ASSIGNMENT>
Reproduce the passage in the Florida home insurance excerpt from "And consumers in" to "policies with Citizens.", keeping every word and punctuation mark unchanged.

PAGE EXCERPT>

We recently cited an article from Dissent which focused on what has become the three card Monte of Florida’s insurance market to argue for a public model. But as much as that scheme is internally coherent, it foresees a level of government intervention in housing that’s not workable in American, even before getting to the Trump libertarian takeover effort underway. But what is happening in Florida looks all too likely to happen in some form in other afflicted states, particularly California. Remember the key fact that insurance is state regulated and each insurer writes policies via an entity in that state. So insurers fail on a state-by-state basis. They can also stop operating in that state. Home insurance policies are typically renewed annually, which is when price increases occur.
It’s not hard to see that a death spiral has begun. From Dissent:
More than a dozen insurance companies have exited the Florida market in recent years, and just since 2022 at least six insurers in the state have become insolvent—leaving homeowners scrambling to find new providers, typically at drastically increased prices.
Florida’s political leadership has attempted to address these problems with market deregulation and financial incentives. Several public institutions also help to prop up the private insurance market, including Citizens Property Insurance Corporation, a nonprofit public company created as an insurer of last resort in 2002, and the Florida Insurance Guaranty Association, a state-run fund that pays policyholder claims in the event that an insurer goes bankrupt.
Despite these efforts, Florida is having trouble retaining large, national, diversified insurance companies, which are more financially stable and often more affordable. The private insurance companies still operating in Florida are primarily newer, smaller companies that conduct almost all of their business in Florida; some have an even narrower focus, such as one company that primarily sells wind-only policies in South Florida….
And consumers in Florida are paying the price: homeowners insurance rates in the state are the highest in the nation, averaging over $10,000 per household per year. In some counties, people are paying over 5 percent of their income on policies with Citizens.
Despite these problems, Florida’s politicians have continued to prioritize creating favorable regulatory conditions for private insurers. One way they’ve done this is to impose a “depopulation” mandate on Citizens, meaning it must force some of its current policyholders off its plans and onto private plans, even if those plans are more expensive. Despite this, Citizens is now the largest insurance company in the state, providing coverage to more than one out of every ten home-owning households.

Dataset entries>

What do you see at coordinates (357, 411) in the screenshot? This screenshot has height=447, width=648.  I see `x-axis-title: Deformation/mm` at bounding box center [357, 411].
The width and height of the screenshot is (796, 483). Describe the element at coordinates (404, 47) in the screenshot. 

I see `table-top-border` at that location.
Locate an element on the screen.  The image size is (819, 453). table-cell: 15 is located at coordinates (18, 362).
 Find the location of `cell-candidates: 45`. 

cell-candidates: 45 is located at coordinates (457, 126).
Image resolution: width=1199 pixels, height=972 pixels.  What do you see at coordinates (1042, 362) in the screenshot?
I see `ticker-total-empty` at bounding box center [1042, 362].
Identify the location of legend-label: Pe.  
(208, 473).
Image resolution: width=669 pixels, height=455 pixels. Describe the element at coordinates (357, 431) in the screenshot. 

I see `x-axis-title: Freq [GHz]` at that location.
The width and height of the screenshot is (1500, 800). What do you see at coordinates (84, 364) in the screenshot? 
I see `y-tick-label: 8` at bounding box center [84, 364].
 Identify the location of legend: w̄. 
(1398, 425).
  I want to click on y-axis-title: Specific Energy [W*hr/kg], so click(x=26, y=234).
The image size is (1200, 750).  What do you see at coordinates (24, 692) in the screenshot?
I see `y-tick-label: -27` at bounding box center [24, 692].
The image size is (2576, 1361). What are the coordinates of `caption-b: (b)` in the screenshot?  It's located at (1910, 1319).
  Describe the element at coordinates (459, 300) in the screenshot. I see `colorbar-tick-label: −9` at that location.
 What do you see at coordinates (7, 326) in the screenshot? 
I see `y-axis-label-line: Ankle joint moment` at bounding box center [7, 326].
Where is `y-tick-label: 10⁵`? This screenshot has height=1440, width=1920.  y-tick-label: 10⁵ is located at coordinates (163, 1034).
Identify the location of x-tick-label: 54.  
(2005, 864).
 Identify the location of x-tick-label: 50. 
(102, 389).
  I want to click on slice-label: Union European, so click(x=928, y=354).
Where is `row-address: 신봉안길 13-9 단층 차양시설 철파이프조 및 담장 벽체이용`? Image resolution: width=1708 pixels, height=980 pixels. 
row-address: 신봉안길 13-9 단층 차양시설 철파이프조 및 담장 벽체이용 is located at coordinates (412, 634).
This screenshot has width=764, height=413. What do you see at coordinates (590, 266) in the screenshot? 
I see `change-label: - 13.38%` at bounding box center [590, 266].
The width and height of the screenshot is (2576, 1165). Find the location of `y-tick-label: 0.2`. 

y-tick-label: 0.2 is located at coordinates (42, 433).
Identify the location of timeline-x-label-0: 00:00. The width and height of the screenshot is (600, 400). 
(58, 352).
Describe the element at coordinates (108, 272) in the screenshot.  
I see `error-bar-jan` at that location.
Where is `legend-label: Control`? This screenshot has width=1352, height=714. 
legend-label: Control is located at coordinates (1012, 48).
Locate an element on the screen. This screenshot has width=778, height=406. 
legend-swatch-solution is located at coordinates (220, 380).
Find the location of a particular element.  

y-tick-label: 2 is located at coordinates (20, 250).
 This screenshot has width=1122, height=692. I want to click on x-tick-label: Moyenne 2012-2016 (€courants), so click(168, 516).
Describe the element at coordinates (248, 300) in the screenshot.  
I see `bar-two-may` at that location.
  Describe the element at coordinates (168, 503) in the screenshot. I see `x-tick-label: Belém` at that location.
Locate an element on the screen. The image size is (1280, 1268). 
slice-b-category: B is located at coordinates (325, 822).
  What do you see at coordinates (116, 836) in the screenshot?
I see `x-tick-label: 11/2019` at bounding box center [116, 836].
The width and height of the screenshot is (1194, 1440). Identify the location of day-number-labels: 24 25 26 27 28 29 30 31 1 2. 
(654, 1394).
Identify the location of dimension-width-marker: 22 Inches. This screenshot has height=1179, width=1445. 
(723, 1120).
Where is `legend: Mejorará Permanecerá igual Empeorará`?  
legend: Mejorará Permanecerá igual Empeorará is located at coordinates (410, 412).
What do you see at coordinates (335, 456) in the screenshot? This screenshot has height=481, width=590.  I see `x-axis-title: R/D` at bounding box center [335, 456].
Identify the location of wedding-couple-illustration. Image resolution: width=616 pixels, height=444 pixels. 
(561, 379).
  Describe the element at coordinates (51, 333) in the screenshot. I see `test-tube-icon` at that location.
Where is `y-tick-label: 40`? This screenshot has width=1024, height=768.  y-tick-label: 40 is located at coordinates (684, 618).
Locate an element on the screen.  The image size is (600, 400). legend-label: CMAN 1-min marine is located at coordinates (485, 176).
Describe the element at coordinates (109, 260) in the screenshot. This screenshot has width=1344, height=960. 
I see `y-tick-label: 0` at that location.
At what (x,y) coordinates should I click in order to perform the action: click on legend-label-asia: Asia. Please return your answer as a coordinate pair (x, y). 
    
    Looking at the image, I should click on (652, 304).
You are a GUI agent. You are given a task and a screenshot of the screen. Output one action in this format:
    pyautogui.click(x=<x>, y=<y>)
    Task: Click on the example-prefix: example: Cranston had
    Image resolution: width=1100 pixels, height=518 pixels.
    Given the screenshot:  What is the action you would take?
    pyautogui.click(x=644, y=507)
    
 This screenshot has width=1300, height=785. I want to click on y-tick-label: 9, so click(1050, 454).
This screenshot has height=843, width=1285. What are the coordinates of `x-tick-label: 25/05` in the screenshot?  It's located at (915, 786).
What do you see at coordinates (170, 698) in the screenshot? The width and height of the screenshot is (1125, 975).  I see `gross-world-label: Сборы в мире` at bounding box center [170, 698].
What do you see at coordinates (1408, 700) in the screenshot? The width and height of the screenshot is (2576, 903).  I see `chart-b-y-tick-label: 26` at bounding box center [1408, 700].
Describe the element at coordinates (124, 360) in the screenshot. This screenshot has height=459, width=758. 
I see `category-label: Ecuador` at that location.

SOLUTION TO THIS EXERCISE>
And consumers in Florida are paying the price: homeowners insurance rates in the state are the highest in the nation, averaging over $10,000 per household per year. In some counties, people are paying over 5 percent of their income on policies with Citizens.